Field Design Best Practices & Pro Tips

Do This

  • Incorporate Riprap / River Rock on Steep Grades. If your grade exceeds 3% to 4%, earthen dirt will physically wash away (scouring). You must line the ditch with heavy 4-to-8 inch riprap stones. The extreme friction of the jagged rocks (n=0.040) purposefully breaks the water's kinetic energy into white-water turbulence, significantly slowing it down and preventing the trench from eroding into a canyon.

Avoid This

  • Never design a primary trench with "flat" sections. If a trench slopes at 2%, hits a flat 0% area for 30 feet, and then resumes sloping at 2%, that flat section destroys the entire system. Velocity dies instantly in the flat zone, dropping hundreds of pounds of silt and dirt directly into the channel, permanently burying it and creating a severe dam point.

Frequently Asked Questions

What does CFS mean?

CFS stands for Cubic Feet per Second. It is the gold standard hydrology measurement for massive stormwater and river volumes. One single CFS represents one physical cubic block of water moving past you every second—which equals nearly 450 standard US gallons every minute.

Why use a V-Ditch instead of a U-Ditch or flat bottom?

A V-ditch mechanically concentrates low-volume water flows into the very bottom pinpoint of the V. In a flat-bottom ditch, a trickle of water spreads out thin, creates massive friction, and stalls out. The V-shape guarantees that even during a light drizzle, the water stays deep and narrow, maintaining enough velocity to keep the dirt swept clean.

What happens if water moves too slowly in a trench?

This is called 'Stagnation Failure'. Moving water acts as a transport belt for heavy silt, dirt, and sand particles. If velocity drops below roughly 1.5 to 2.0 FPS, the water mathematically loses the kinetic strength required to hold those solids in suspension. The dirt drops out and suffocates the trench floor.

Why does concrete hold more water than grass at the exact same size?

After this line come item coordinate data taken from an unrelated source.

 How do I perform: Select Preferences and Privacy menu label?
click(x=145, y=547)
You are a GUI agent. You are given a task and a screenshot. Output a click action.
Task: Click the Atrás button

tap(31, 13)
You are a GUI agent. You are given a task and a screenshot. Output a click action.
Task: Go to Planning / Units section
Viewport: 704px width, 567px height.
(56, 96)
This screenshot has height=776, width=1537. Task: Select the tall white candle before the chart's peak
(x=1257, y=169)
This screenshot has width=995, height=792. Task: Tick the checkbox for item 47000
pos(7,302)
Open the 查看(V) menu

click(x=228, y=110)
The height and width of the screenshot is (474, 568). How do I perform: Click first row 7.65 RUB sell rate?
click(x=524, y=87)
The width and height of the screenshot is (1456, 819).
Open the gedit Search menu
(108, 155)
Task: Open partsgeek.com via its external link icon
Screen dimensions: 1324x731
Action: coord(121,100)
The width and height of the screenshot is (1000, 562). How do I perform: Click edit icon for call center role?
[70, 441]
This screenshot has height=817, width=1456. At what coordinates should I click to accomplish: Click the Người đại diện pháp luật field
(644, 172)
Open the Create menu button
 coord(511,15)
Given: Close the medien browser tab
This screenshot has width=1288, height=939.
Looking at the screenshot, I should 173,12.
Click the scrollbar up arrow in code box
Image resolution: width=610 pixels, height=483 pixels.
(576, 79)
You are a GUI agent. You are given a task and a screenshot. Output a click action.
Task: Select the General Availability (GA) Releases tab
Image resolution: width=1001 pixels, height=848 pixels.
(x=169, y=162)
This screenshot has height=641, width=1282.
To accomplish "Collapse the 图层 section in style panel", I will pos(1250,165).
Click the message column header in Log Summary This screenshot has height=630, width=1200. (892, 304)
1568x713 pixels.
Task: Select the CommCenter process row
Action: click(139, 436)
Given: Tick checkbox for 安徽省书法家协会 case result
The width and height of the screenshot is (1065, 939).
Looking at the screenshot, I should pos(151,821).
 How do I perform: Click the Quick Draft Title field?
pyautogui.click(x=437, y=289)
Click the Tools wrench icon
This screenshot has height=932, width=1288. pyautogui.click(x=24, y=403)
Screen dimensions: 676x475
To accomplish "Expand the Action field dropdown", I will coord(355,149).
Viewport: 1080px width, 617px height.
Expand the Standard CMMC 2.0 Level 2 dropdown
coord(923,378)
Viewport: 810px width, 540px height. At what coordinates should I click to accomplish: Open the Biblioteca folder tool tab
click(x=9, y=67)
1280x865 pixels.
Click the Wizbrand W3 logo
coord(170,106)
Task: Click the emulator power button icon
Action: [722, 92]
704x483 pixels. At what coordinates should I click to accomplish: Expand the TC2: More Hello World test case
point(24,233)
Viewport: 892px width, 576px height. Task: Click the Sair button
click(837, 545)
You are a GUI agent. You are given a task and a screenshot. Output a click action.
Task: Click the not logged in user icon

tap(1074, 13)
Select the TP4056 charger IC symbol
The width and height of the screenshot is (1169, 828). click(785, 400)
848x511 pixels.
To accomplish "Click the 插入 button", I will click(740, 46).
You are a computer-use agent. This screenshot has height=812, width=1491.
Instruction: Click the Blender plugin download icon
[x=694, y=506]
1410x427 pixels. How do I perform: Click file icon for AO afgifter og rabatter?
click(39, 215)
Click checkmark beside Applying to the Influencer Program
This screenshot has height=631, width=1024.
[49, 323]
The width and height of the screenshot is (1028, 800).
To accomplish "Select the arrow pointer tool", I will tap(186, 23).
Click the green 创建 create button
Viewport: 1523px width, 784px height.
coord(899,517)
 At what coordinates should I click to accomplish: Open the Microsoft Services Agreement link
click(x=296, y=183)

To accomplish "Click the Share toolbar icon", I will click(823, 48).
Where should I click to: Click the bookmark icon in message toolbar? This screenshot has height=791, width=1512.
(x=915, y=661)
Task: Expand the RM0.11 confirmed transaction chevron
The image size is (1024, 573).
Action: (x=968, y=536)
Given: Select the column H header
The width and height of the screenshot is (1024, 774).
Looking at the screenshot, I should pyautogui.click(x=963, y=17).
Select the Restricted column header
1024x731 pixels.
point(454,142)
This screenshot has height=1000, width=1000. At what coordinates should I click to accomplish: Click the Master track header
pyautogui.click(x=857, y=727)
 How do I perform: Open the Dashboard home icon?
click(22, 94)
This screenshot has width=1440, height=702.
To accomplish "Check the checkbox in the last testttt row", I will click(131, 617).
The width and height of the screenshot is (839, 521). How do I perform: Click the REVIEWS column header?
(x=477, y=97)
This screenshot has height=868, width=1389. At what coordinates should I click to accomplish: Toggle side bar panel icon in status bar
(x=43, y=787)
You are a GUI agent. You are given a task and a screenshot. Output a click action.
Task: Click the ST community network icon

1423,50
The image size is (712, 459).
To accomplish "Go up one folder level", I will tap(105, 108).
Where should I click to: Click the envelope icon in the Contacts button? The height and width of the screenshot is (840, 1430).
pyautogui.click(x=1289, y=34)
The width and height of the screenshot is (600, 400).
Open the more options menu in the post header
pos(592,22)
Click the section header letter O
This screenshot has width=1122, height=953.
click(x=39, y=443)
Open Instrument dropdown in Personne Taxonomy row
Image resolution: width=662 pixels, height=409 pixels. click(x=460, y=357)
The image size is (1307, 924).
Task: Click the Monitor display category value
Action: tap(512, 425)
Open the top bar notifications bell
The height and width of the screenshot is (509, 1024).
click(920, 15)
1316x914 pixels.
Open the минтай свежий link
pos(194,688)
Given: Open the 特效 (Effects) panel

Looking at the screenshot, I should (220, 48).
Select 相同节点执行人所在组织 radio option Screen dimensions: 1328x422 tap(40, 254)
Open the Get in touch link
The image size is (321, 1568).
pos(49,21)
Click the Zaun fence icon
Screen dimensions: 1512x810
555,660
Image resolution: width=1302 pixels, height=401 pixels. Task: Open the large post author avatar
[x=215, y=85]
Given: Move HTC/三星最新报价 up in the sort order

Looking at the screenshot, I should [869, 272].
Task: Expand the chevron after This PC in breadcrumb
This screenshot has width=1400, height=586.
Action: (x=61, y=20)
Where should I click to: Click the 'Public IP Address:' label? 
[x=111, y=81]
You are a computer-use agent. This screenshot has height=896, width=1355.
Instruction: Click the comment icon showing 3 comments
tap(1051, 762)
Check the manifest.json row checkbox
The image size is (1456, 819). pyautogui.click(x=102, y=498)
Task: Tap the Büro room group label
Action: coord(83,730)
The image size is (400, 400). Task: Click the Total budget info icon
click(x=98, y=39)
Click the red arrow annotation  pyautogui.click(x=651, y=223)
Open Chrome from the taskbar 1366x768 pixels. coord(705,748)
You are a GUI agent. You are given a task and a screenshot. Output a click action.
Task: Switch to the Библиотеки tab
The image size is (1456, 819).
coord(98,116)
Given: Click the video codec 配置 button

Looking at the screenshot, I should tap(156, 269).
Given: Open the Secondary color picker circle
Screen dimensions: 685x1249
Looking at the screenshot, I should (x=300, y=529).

Because of the Manning's Roughness Coefficient. Grass acts like sandpaper, gripping the water at the edges and causing thousands of tiny turbulent roadblocks that kill the velocity. Smooth troweled concrete offers almost zero friction, allowing water to maintain maximum speed. Since 'Volume = Area × Velocity', higher velocity equates directly directly to higher total capacity without overflowing.